Admittedly, this logic is a bit convolved, but the fine-grained
manipulation intensity is nice when your operations are expensive.

By default, files for which the processing code raises exceptions are
ignored; the number of files ignored is shown when procmain is finished.

If you want to run more than one processor over a given dataset, you
will have to override the headerExt class attribute of your processors
so all are distinct.  By default, the attribute contains ".hdr".
Without overriding it, your processors would overwrite the other's
cached headers.  However, that's usually not enough since on --apply
only one header would win.  One way of coping is by always applying one
processor before running the next.  Another could be the use of keepKeys
(see below).

By the way, if the original FITS header is badly broken or you don't
want to use it anyway, you can override the _getHeader(srcName) ->
header method.  Its default implementation is something like::

  def _getHeader(self, srcName):
    return self._mungeHeader(srcName, self.getPrimaryHeader(srcName))

The getPrimaryHeader(srcName) -> pyfits header method is a convenience
method of FITSProcessors with obvious functionality.


Header Selection
----------------

Due to the way pyfits manipulates header fields without data, certain
headers must be taken from the original file, overwriting values in the
cached headers.  These are the headers actually describing the data
format, available in the processor's keepKeys attribute.  Right now,
this is::

  keepKeys = set(["SIMPLE", "BITPIX", "NAXIS", "NAXIS1", "NAXIS2",
      "EXTEND", "BZERO", "BSCALE"])

» **Actions to take**
1. List every header name in the keepKeys set given in the FITS processor text.
2. Transcribe the passage of the FITS processor text from "If you want" to "(see below).".

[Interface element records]
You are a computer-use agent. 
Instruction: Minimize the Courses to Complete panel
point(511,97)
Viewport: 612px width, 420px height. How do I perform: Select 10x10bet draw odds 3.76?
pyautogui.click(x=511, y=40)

» **Results**
1. SIMPLE, BITPIX, NAXIS, NAXIS1, NAXIS2, EXTEND, BZERO, BSCALE

2.
If you want to run more than one processor over a given dataset, you
will have to override the headerExt class attribute of your processors
so all are distinct.  By default, the attribute contains ".hdr".
Without overriding it, your processors would overwrite the other's
cached headers.  However, that's usually not enough since on --apply
only one header would win.  One way of coping is by always applying one
processor before running the next.  Another could be the use of keepKeys
(see below).